Tribute

~ by Kristin Westlake

We are here tonight to honour Eli the man. A man we all loved, in our different ways, who touched our hearts and lives such that now, what seems an eternity but is, I suppose, just a short time after his death, we gather again to remember how we loved him.

Some of us knew Eli mostly as that man. A man of deep compassion and ocean-wide acceptance, with an evergreen spring of sweetness in his character that, even in the darkest of times, shone through those gorgeous turquoise eyes. At the end of his life it did more – it suffused the air around him and enveloped everyone around him.

Some of us were blessed enough to know the child from whom that man was born. Eli the child was the dearest of darlings, sleek and brown and round as a polished teak Buddha, with a beatific smile and contemplative soul that befitted the comparison. Committed to doing things in his own time, Eli bestowed the most mundane of tasks with an attention some devote only to prayer.. Long before he could read, Eli was famous in the family for taking a considered collection of reading material to the bathroom, bestowing even this most mundane of all human tasks with a dignified consideration that would become a hallmark of his character.
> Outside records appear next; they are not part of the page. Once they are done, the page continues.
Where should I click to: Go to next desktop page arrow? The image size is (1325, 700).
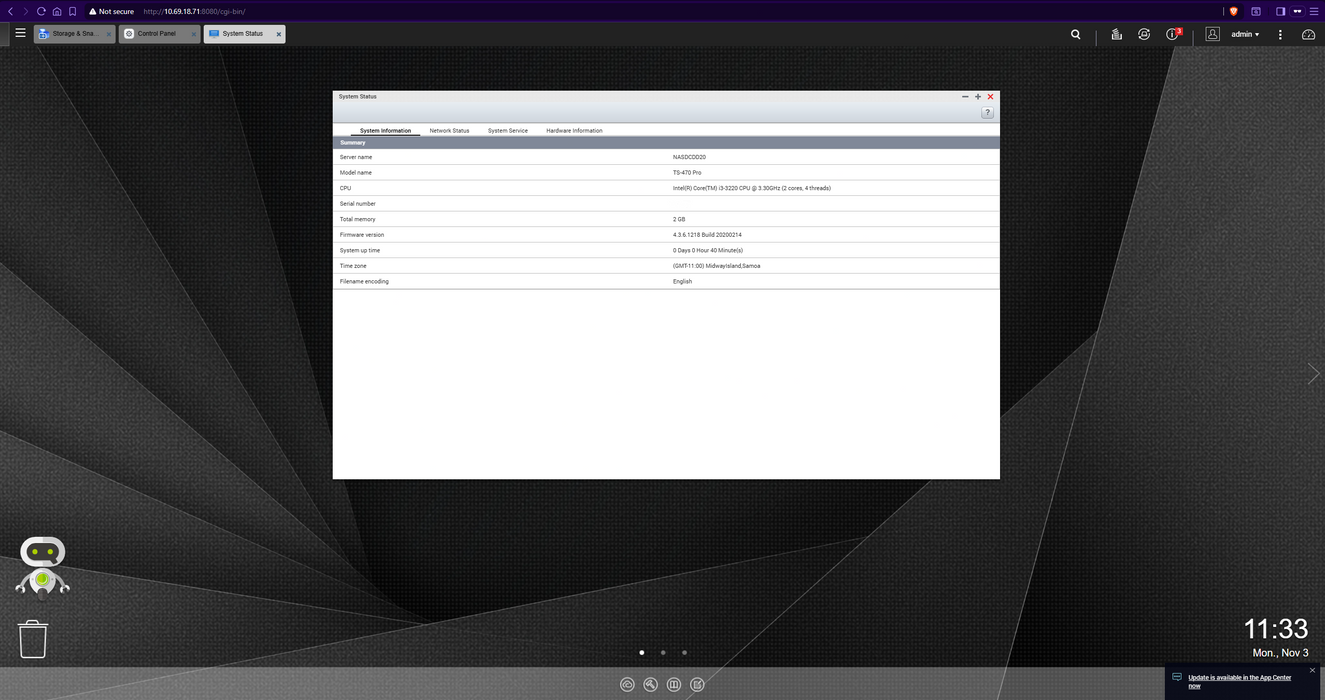(1313, 373)
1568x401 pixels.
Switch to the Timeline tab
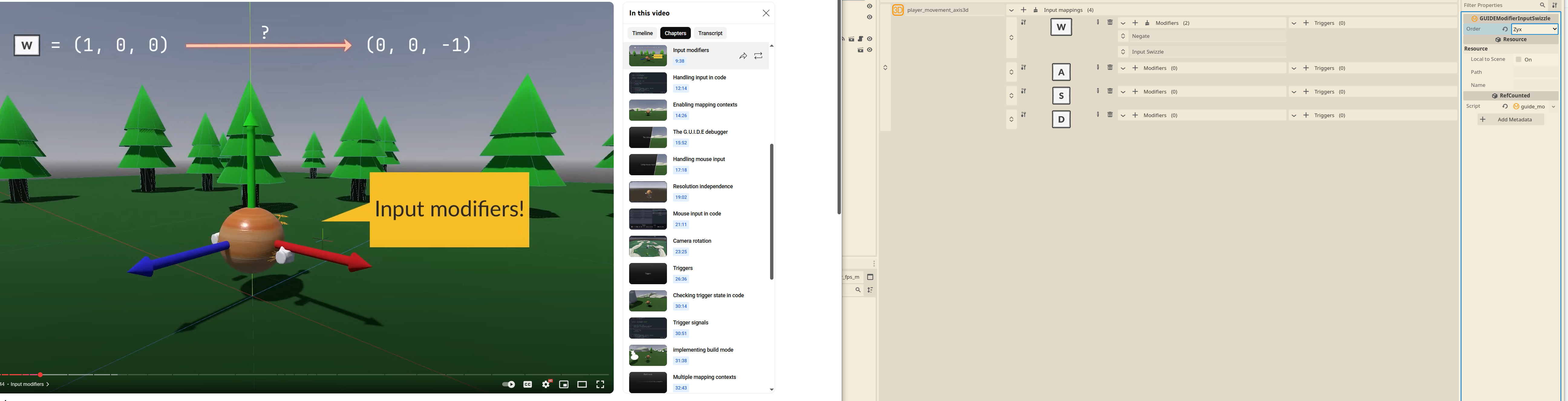point(642,33)
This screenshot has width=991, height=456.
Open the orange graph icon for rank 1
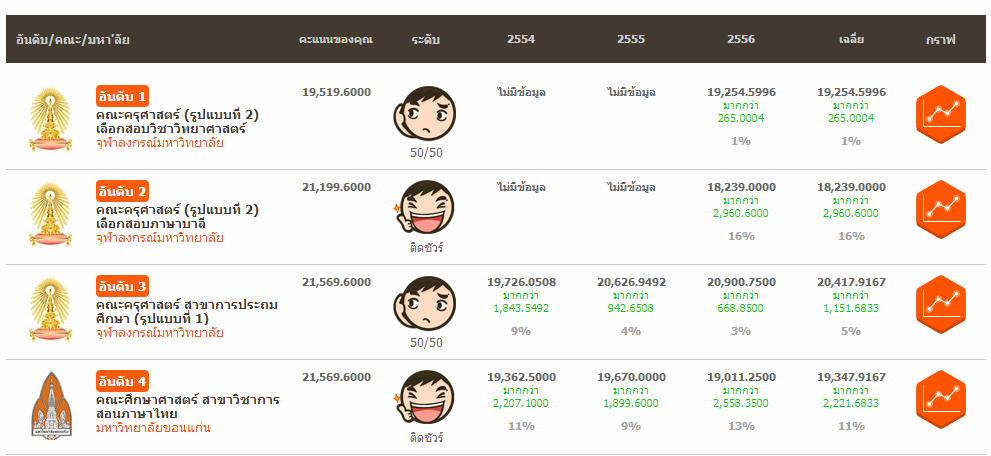click(941, 115)
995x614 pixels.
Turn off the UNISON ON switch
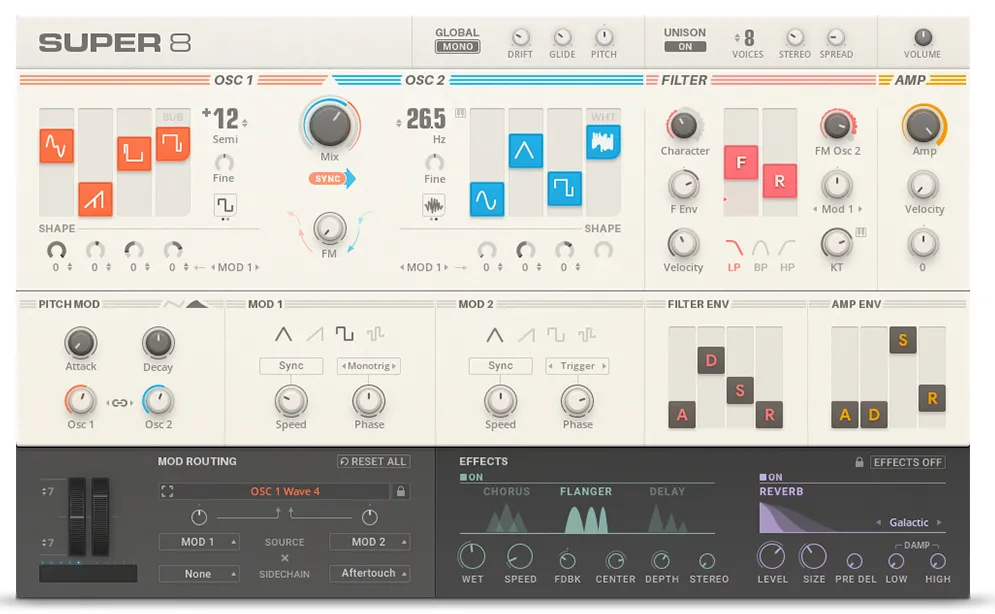tap(685, 47)
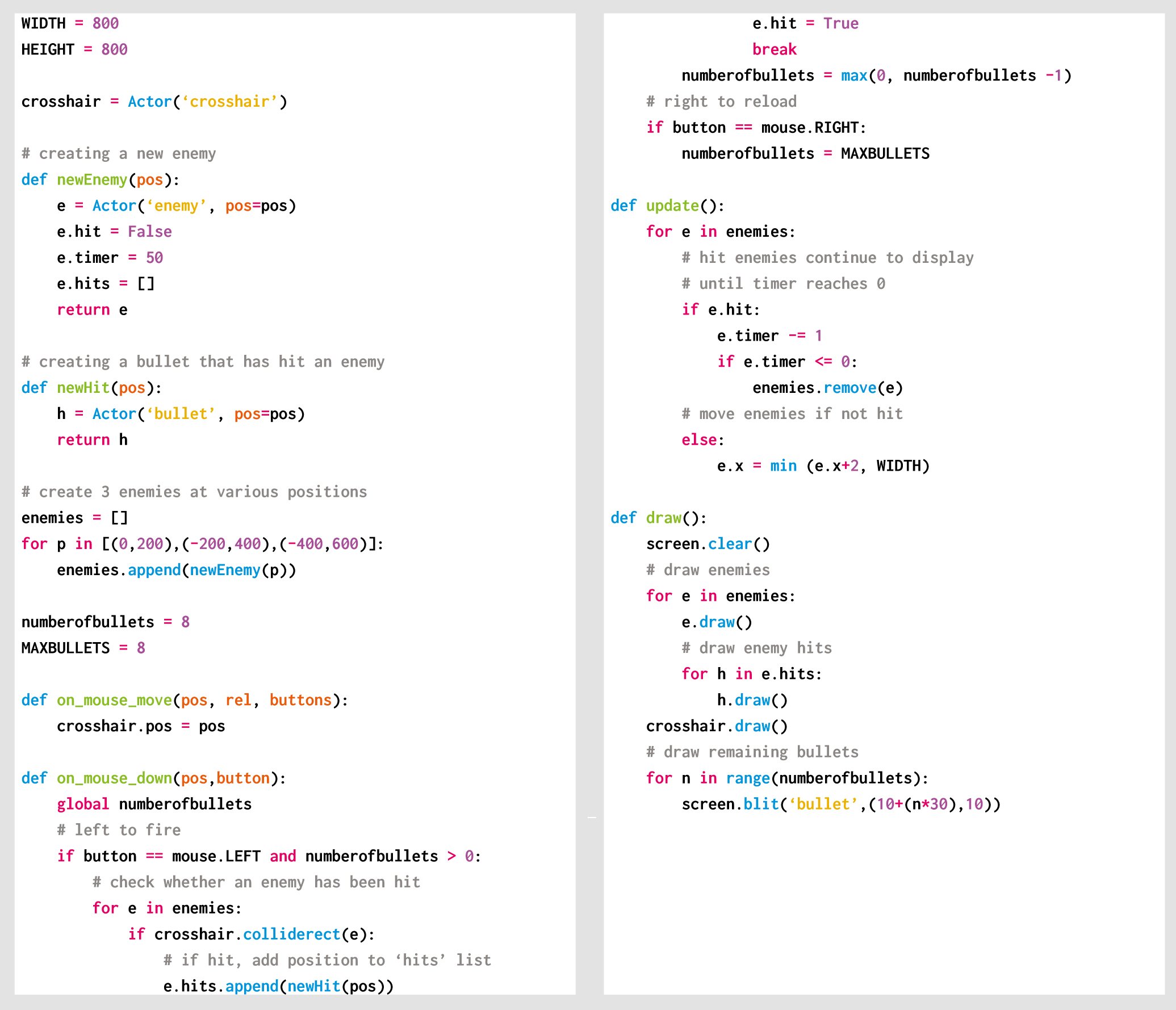
Task: Click the Actor('crosshair') call
Action: [x=207, y=102]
Eli the child has been most at the surface of my thoughts of late, and just three nights ago I had a dream. I have a little son of my own now, and he joins me on the kitchen bench in the evenings while I cook. In my dream, Eli the child was sitting in this place on the kitchen bench, in his childhood garb of short stubbies and a t-shirt, bestowing my kitchen with that calm turquoise gaze and giving it his blessing with his Buddha smile. I looked up from my stove and saw him, and my delight was just awesome – “I thought you were dead!!” I cried.”

“I’m not dead.” He said, and simply sat calmly on the bench as I buried my face in his tiny lap and sobbed and sobbed… “Oh, thank god. I love you.”

And then I woke up. You will all no doubt know what it is to wake into the knowledge that something is wrong and then to have the wrongness crash upon you as the world grinds into movement for another day. And from the love and relief of my dream came the sorrow – for myself, for Jan and Nigel and Joel whose grief is unknowably deep, and for the world bereft of this little soul and the man he became.

In the three days since then I have thought a lot about my dream, and all that I can think to take from it is the love I felt. The relief can never come, but I think  that none the beloved ones, who look over at us from the other side of death, would want their passing to make us hate more, or fear more, because they were taken away. The world is still beautiful – it must be, because it gave us Eli. And all that love that Eli gave us, the love that’s brought us here tonight, maybe it’s now our job to pass it on. To make sure the world can still benefit from that evergreen sweetness. As the world grinds on and we, however reluctantly, get on with the rest of our lives, I think Eli will be pleased to see us acting in the light of our love for him. Because of if I’ve learned anything from all this, it’s that love is all we have.